Le gouvernement reste déterminé à trouver des solutions pratiques et durables à la crise de la pollution plastique, tout en veillant à ne pas compromettre la viabilité de l’économie et le bien-être des citoyens.
Cette déclaration a été faite par le ministre de l’Environnement, de la Gestion des déchets solides et du Changement climatique, Rajesh Bhagwan, le jeudi 04 décembre 2025, lors d’une conférence de presse à Port-Louis. La ministre déléguée à l’Environnement, à la Gestion des déchets solides et au Changement climatique, Mme Joanna Bérenger, ainsi que des représentants du ministère étaient également présents à l’événement.
Au cours de la conférence de presse, le ministre de l’Environnement a réaffirmé les efforts du gouvernement pour trouver des alternatives écologiques au plastique, tout en tenant compte de l’impact économique d’une interdiction du plastique. Il a ajouté que la lutte actuelle contre la pollution plastique nécessite une approche équilibrée, afin de garantir que les solutions ne nuisent pas indûment aux entreprises locales ou aux consommateurs.
À cet égard, Rajesh Bhagwan a rappelé qu’une feuille de route pour une île Maurice sans pollution plastique est actuellement en cours d’élaboration, et a souligné que la voie à suivre s’appuiera sur des preuves et des solutions scientifiques.

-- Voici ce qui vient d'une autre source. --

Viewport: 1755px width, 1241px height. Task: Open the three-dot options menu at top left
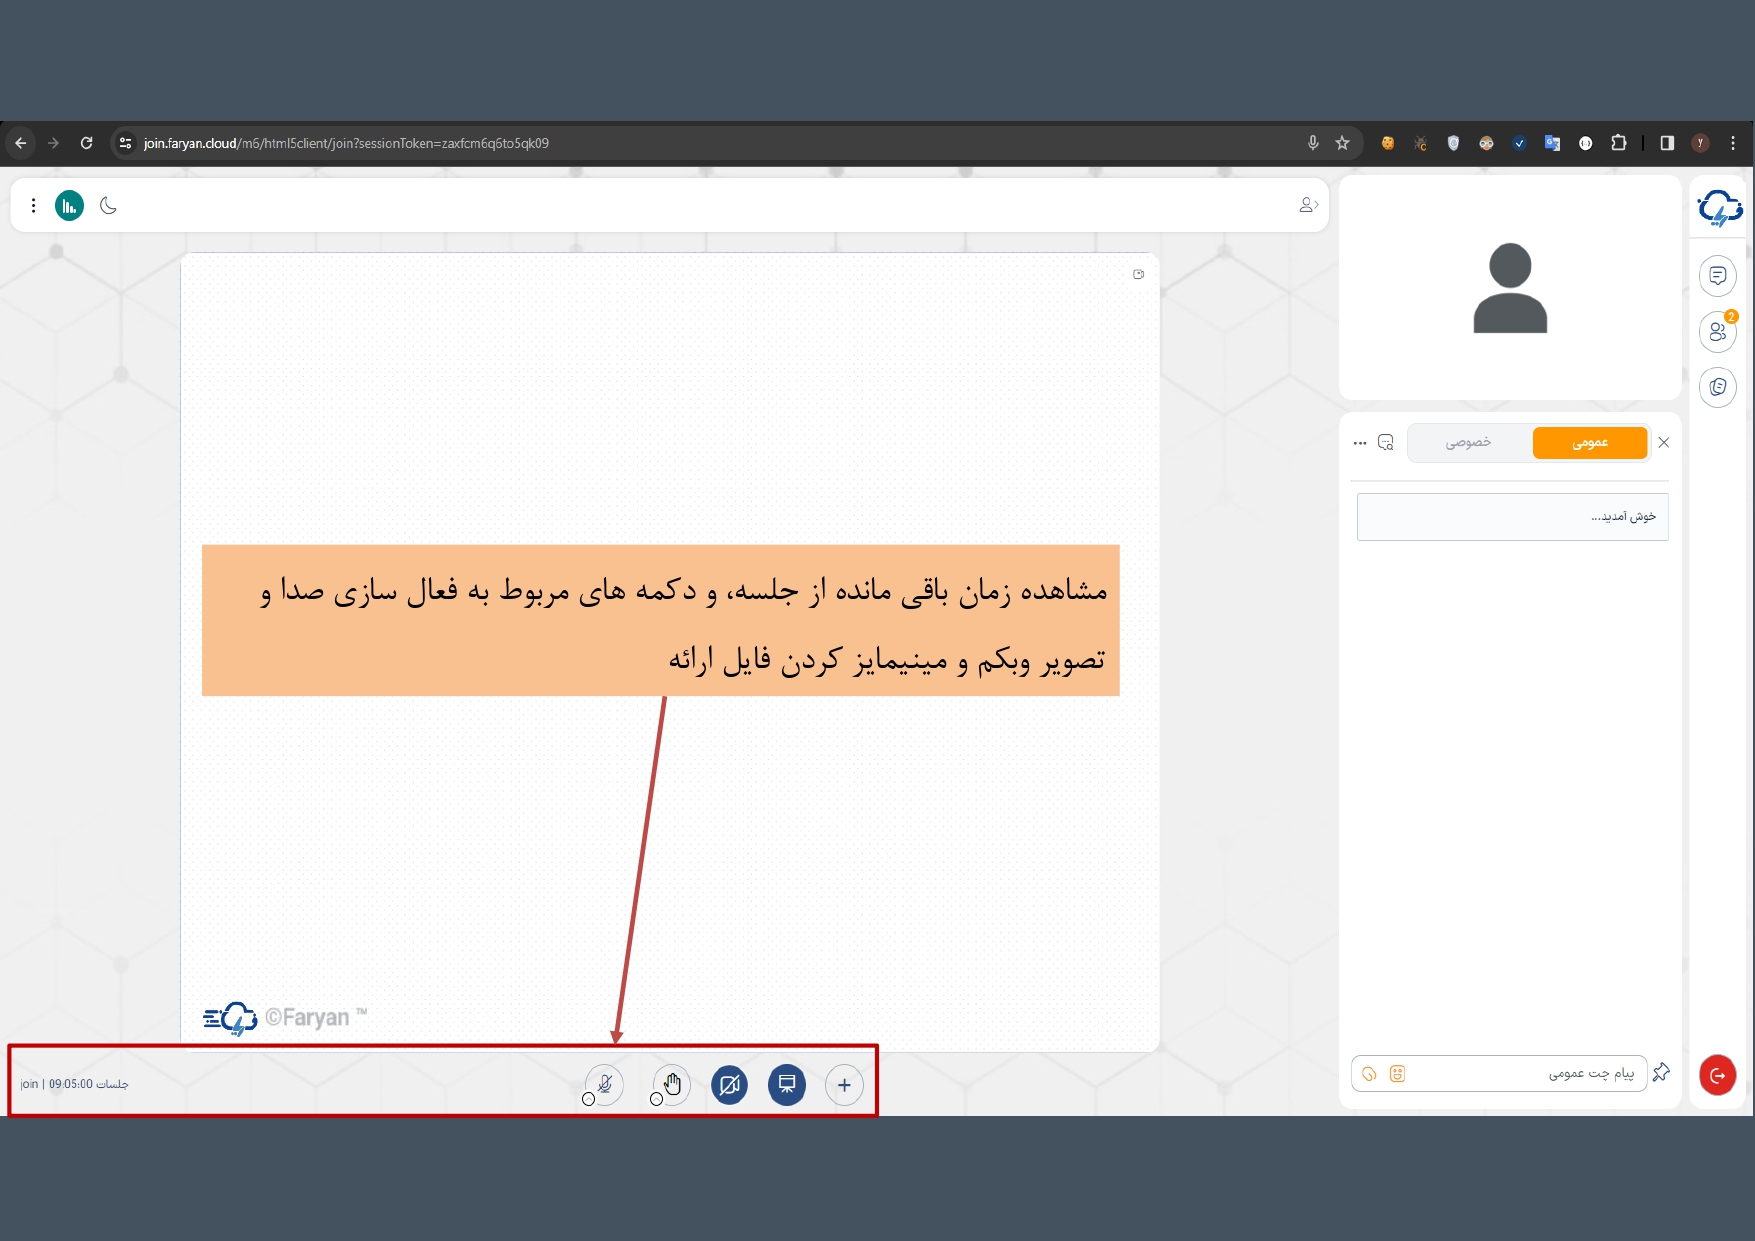pos(33,206)
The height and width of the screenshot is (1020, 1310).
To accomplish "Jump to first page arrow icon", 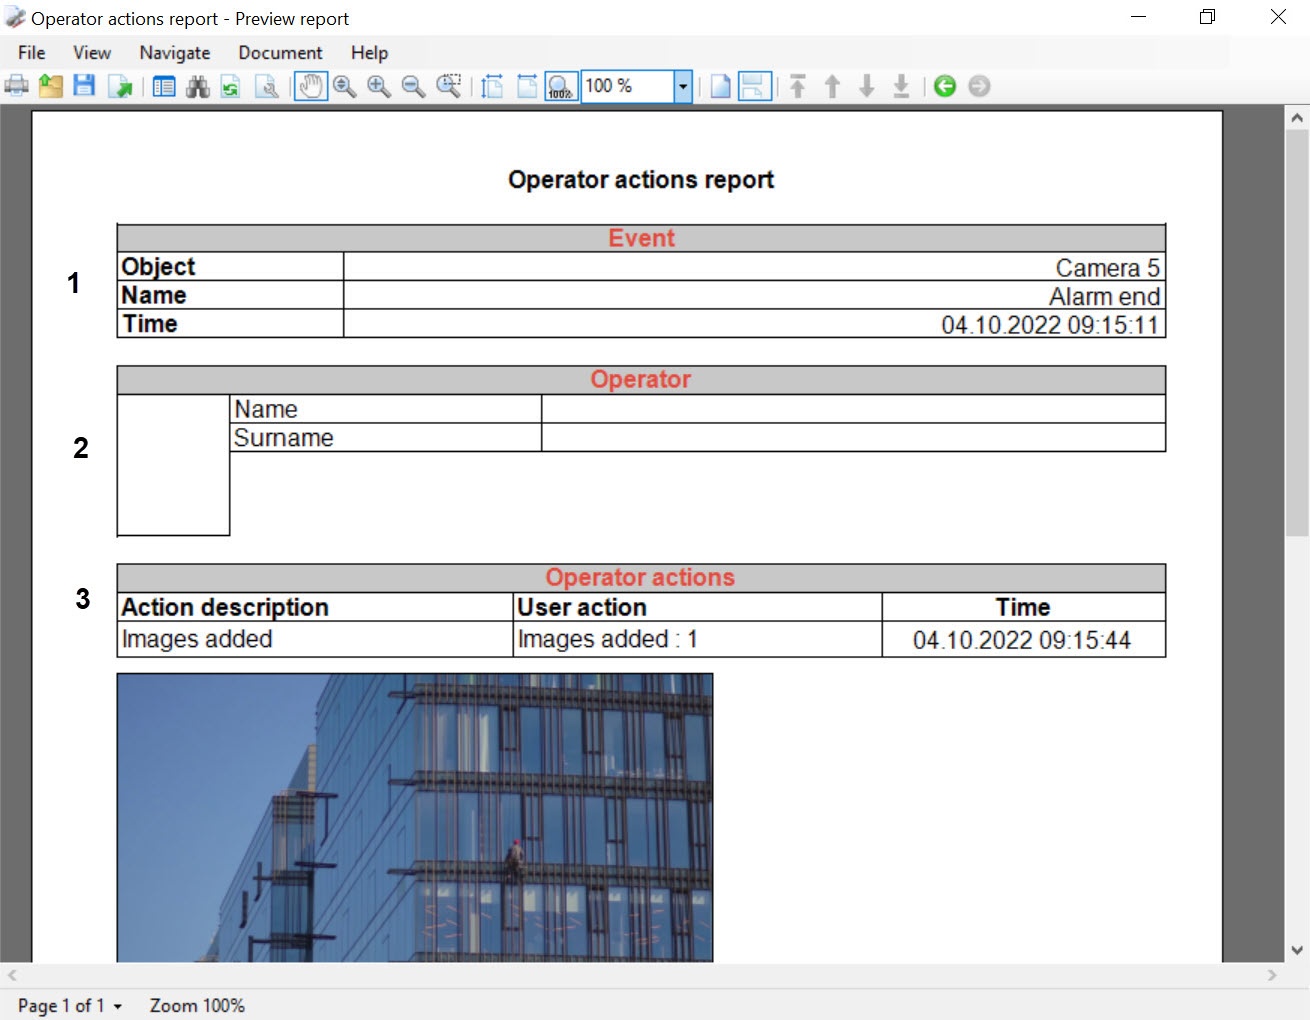I will click(x=798, y=86).
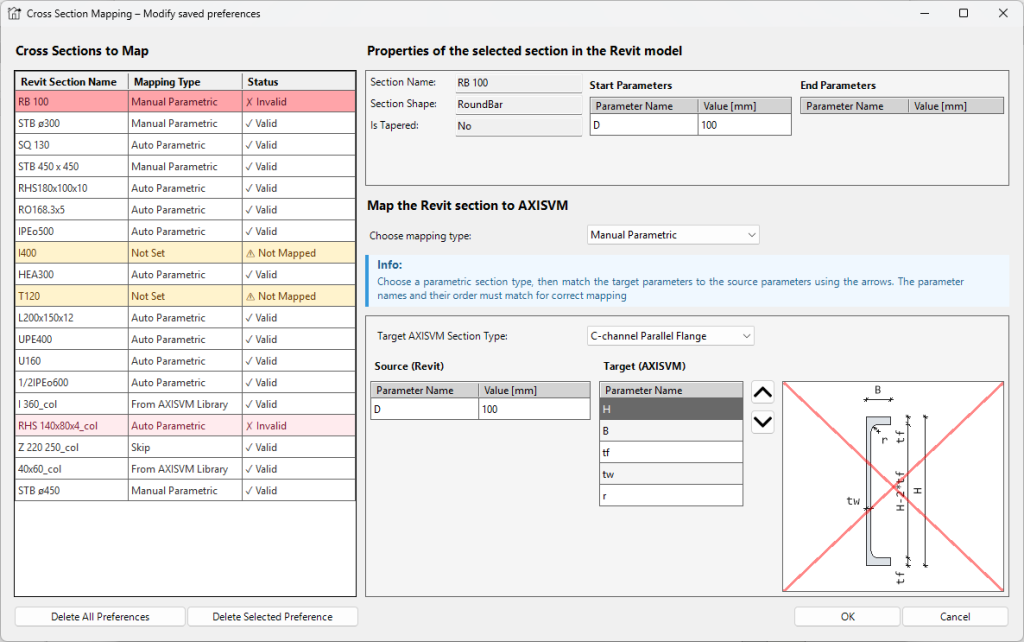Select target parameter tf
Screen dimensions: 1024x642
tap(670, 452)
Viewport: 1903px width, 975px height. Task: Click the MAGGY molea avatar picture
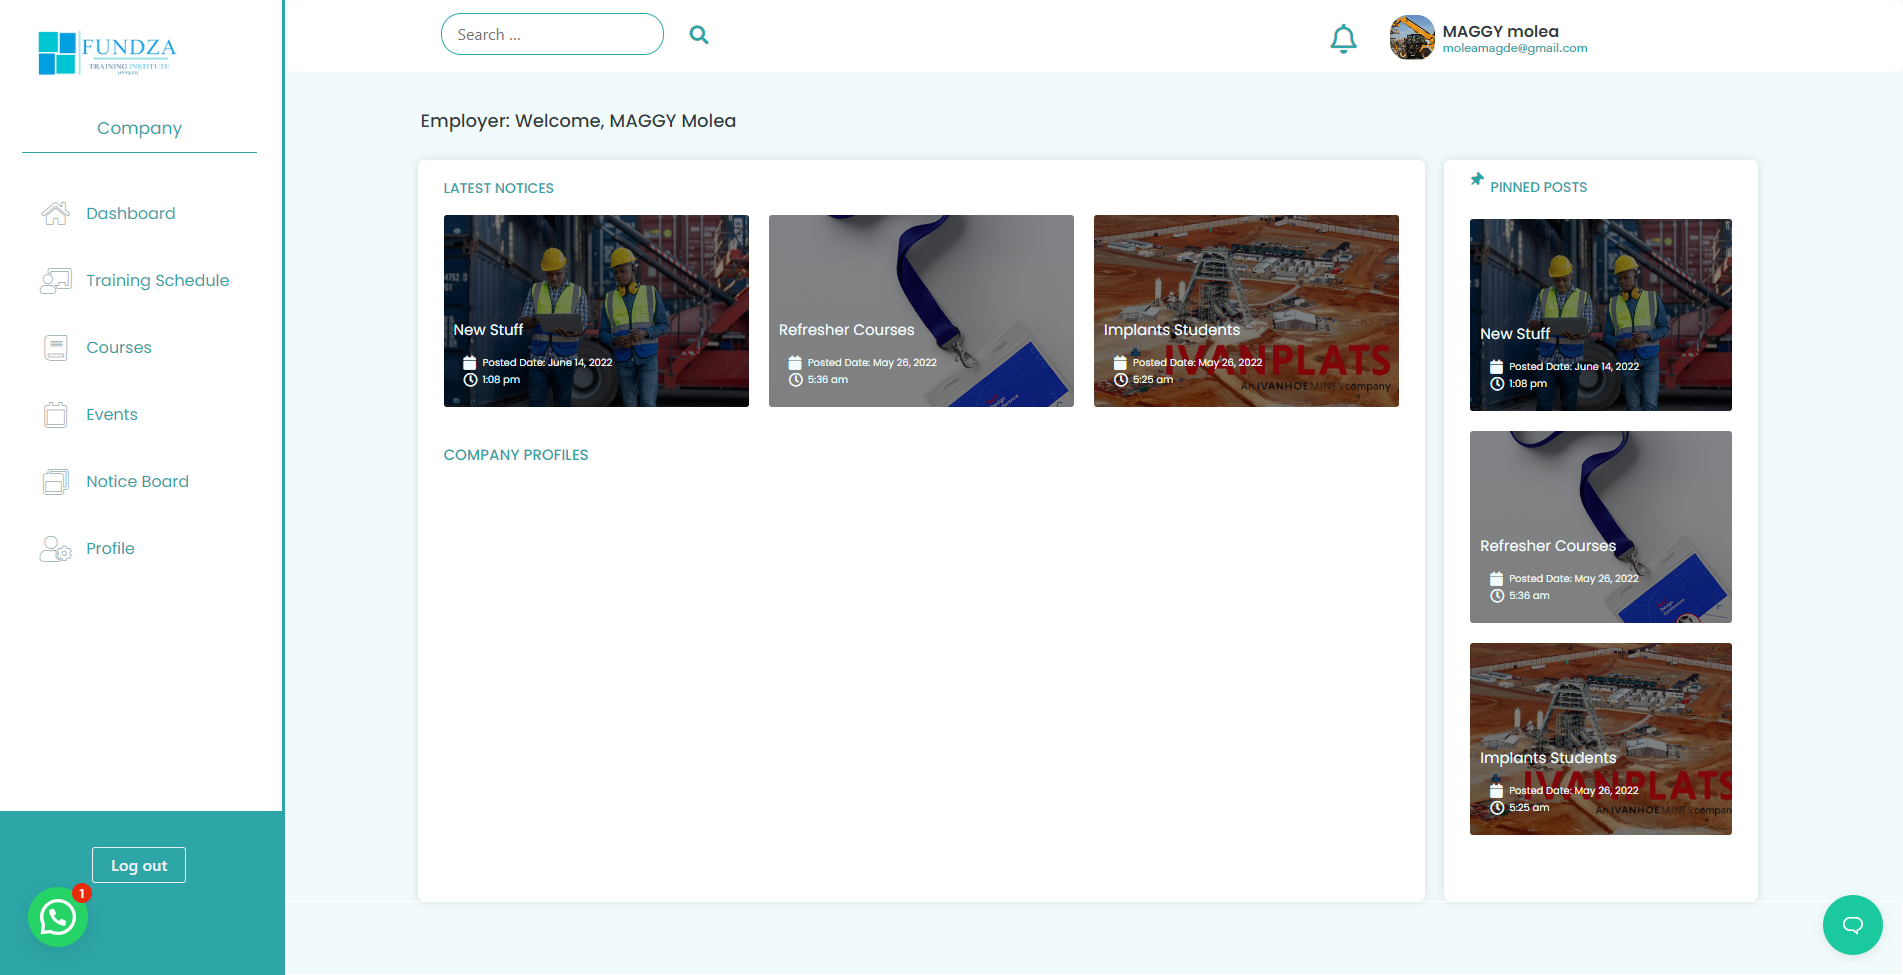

La feuille de route vise à établir un cadre national complet pour lutter contre la pollution plastique, notamment la création d’un inventaire national des sources afin de surveiller la production et l’utilisation des plastiques dans le pays.
Selon le ministre, la lutte contre la pollution plastique est une responsabilité partagée, chaque individu et chaque organisation ayant un rôle essentiel à jouer. Il a donc appelé chacun, des consommateurs aux producteurs et fabricants, à jouer son rôle dans la réduction de l’utilisation du plastique.
Faisant référence à la récente décision du Cabinet d’étendre l’utilisation de gobelets, bols et barquettes à usage unique non biodégradables pour l’emballage local de produits alimentaires, Rajesh Bhagwan a expliqué que cette décision, qui prendra effet le 15 janvier pour une période d’un an, ne s’applique qu’à certains produits alimentaires de grande consommation. Il s’agit notamment des yaourts, des glaces, du beurre, des desserts, de la margarine et des produits cuits ou précuits tels que la viande, les hamburgers, les fruits de mer et le fromage, pour lesquels il n’existe actuellement aucune alternative viable.
Le ministre a également souligné que des modifications seront apportées au règlement de 2020 sur l’environnement (contrôle des produits plastiques à usage unique) afin d’introduire un système d’autorisation pour l’emballage des produits alimentaires locaux et importés dans des gobelets, bols et barquettes à usage unique non biodégradables. Un comité technique composé des parties prenantes concernées sera mis en place afin de définir les détails de ce nouveau système.
Rajesh Bhagwan a appelé les journalistes à rendre compte de manière responsable de la prolongation du moratoire, les exhortant à utiliser des visuels clairs et précis afin d’éviter d’induire le public en erreur en lui faisant croire que le gouvernement revient sur ses engagements environnementaux. Il les a exhortés à ne pas utiliser d’illustrations susceptibles de semer la confusion quant aux produits visés par le règlement.
Le ministre de l’Environnement a énuméré les initiatives mises en œuvre pour soutenir davantage la lutte de Maurice contre la pollution plastique. Trois comités techniques ont été créés afin d’élaborer une stratégie solide qui tienne compte à la fois du contexte économique du pays et de ses obligations environnementales, tout en œuvrant à la protection des petites et moyennes entreprises (PME) et en garantissant le respect des normes environnementales internationales.
Les nouvelles autorisations d’emballage sont soumises à plusieurs conditions, à savoir la déclaration obligatoire du volume d’emballages mis sur le marché, des campagnes conjointes avec les parties prenantes pour sensibiliser à la pollution plastique et l’engagement des producteurs à soutenir la recherche sur les alternatives aux emballages plastiques.